- TASK TO CARRY OUT -
All lines below containing the string "Settings" are to be copied.

- INFORMATION -
----------------------------------------

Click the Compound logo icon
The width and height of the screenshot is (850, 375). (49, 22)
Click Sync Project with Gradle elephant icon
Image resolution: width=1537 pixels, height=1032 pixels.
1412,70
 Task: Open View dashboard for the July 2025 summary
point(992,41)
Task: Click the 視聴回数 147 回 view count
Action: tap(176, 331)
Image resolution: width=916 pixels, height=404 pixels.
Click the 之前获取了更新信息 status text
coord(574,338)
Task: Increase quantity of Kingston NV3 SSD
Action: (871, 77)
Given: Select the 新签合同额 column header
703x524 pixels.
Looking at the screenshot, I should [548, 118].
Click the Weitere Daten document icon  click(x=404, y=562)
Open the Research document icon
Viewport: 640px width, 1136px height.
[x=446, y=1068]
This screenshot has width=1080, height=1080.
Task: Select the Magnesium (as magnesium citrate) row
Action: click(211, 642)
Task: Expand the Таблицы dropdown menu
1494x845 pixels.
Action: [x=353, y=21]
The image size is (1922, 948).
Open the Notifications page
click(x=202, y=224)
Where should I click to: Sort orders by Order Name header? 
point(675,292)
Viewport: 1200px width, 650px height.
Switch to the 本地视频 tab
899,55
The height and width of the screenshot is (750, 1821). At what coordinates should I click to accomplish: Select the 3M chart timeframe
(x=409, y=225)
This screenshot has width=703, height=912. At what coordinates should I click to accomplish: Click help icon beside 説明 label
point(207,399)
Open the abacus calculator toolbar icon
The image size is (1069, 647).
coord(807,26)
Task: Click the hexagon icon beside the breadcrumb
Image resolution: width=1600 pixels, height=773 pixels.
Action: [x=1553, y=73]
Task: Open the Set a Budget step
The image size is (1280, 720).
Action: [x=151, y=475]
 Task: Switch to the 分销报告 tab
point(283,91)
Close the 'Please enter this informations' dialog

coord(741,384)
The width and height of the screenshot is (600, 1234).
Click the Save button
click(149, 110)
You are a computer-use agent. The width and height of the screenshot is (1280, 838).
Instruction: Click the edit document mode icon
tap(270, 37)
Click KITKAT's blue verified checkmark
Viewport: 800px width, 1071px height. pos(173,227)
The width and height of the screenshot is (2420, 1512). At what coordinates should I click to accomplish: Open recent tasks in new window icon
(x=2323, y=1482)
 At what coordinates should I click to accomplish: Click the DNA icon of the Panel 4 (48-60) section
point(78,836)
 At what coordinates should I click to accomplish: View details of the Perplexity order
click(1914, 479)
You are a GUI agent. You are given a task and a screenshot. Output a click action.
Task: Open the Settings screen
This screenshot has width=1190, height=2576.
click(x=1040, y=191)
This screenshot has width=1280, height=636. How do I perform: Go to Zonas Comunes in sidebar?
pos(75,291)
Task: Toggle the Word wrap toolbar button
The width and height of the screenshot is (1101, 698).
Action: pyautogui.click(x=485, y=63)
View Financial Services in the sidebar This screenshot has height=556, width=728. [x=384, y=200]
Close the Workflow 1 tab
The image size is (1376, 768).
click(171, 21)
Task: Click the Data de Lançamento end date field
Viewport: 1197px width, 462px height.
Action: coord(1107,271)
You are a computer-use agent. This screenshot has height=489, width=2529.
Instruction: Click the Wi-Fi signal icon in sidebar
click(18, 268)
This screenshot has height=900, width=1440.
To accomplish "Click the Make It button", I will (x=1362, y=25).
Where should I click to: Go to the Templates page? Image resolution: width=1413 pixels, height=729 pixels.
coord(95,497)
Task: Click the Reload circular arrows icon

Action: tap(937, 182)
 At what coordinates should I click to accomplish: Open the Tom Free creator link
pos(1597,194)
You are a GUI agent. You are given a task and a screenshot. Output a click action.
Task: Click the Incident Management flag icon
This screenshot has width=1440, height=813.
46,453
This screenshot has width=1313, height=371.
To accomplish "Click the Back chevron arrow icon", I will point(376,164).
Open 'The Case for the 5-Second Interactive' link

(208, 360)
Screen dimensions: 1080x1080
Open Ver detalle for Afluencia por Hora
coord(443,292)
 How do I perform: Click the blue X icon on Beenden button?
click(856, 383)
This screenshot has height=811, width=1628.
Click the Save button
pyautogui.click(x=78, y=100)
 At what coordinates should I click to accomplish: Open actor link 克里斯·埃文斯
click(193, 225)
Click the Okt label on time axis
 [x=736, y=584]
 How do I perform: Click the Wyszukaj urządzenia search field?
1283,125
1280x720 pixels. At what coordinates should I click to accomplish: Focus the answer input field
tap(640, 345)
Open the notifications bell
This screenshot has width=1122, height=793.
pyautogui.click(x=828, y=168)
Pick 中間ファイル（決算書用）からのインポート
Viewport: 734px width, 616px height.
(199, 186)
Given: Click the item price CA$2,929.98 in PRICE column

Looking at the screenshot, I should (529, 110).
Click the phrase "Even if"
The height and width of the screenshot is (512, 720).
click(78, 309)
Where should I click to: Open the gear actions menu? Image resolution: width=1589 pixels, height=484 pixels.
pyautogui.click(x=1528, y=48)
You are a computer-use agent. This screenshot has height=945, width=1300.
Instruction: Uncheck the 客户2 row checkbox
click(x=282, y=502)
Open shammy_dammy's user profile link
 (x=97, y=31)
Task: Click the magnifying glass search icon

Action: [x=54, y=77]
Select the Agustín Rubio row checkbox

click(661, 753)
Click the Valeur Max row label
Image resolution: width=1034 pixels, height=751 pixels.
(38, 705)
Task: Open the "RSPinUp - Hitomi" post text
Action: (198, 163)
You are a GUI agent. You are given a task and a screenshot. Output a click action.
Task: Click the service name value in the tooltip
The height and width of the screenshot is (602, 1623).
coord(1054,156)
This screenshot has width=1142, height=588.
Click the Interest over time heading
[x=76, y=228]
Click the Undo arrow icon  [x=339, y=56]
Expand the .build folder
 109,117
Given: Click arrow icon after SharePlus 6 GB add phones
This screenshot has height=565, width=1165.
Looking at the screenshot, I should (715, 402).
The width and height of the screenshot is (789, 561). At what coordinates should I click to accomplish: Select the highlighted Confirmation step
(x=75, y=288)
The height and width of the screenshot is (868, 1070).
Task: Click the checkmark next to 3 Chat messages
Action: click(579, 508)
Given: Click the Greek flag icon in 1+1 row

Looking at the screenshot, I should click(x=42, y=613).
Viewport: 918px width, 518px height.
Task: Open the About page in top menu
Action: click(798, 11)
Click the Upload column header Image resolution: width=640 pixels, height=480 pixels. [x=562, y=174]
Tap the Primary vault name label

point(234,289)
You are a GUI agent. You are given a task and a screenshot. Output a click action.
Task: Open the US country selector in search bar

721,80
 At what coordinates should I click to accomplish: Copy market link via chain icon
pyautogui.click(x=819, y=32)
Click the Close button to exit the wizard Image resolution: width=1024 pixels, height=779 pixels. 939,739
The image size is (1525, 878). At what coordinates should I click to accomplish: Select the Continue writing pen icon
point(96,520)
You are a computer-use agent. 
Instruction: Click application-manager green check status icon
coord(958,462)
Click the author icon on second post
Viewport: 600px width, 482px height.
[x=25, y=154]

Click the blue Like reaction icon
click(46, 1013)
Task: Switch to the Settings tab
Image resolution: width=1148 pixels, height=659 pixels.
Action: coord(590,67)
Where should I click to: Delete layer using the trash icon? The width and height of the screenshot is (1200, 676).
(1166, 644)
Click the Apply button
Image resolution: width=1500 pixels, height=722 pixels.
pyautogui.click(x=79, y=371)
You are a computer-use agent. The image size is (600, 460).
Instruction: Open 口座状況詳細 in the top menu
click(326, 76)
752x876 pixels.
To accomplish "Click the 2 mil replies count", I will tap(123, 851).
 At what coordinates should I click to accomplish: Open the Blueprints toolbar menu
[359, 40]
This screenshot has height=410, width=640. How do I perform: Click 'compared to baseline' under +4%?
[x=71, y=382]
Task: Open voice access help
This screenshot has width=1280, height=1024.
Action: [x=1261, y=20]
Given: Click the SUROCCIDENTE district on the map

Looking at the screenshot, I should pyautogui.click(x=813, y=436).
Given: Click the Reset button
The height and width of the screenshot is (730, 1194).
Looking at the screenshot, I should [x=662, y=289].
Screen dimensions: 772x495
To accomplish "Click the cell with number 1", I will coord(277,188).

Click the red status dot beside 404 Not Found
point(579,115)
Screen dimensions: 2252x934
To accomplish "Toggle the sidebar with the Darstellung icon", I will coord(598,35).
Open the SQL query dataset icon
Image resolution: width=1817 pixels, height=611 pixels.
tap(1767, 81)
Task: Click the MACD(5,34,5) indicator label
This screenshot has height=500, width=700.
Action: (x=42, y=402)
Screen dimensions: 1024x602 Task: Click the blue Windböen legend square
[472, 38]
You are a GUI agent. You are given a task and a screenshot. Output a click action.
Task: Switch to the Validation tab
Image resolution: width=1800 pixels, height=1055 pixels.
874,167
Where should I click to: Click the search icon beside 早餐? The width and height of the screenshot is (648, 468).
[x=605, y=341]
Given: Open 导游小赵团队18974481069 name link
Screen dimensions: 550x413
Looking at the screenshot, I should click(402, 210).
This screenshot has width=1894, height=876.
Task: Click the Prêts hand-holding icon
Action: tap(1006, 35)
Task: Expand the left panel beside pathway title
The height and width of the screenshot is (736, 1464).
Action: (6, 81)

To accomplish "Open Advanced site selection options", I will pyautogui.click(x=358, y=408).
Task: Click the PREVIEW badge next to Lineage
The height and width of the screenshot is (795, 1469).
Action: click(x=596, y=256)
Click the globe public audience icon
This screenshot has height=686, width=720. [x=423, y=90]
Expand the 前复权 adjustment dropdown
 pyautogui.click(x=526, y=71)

----------------------------------------

- OUTPUT FOR THIS EXERCISE -
Task: Open the Settings screen
Task: Switch to the Settings tab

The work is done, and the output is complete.